> [Data to process]
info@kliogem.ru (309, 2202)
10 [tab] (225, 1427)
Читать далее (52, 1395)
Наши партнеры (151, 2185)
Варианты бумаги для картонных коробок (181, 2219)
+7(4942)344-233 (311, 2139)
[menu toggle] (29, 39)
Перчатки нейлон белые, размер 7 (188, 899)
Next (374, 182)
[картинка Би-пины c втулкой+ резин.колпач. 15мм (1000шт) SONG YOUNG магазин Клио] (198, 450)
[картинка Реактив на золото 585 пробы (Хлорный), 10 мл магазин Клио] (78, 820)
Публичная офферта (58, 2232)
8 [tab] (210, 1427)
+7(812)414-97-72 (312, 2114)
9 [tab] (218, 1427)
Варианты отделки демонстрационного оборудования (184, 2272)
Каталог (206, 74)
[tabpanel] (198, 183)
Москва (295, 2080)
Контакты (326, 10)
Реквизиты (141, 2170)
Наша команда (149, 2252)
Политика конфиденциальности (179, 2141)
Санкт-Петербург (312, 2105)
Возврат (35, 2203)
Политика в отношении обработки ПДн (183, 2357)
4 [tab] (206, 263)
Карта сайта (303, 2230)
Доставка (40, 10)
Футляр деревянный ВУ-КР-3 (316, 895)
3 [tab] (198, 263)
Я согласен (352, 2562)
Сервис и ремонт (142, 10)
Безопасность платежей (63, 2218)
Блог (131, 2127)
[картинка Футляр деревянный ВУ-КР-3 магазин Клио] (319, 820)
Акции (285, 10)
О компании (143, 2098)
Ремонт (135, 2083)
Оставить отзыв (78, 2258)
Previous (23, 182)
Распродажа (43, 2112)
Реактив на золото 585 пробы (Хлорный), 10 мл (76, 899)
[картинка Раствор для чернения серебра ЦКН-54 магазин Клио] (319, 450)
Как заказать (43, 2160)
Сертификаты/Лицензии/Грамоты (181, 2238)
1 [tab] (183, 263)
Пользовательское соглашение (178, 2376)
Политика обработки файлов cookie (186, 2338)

> [How to complete this task]
Figure out the number of lines above in which the string "пробы" appears. Only the number should be given.

> [Output of the task]
2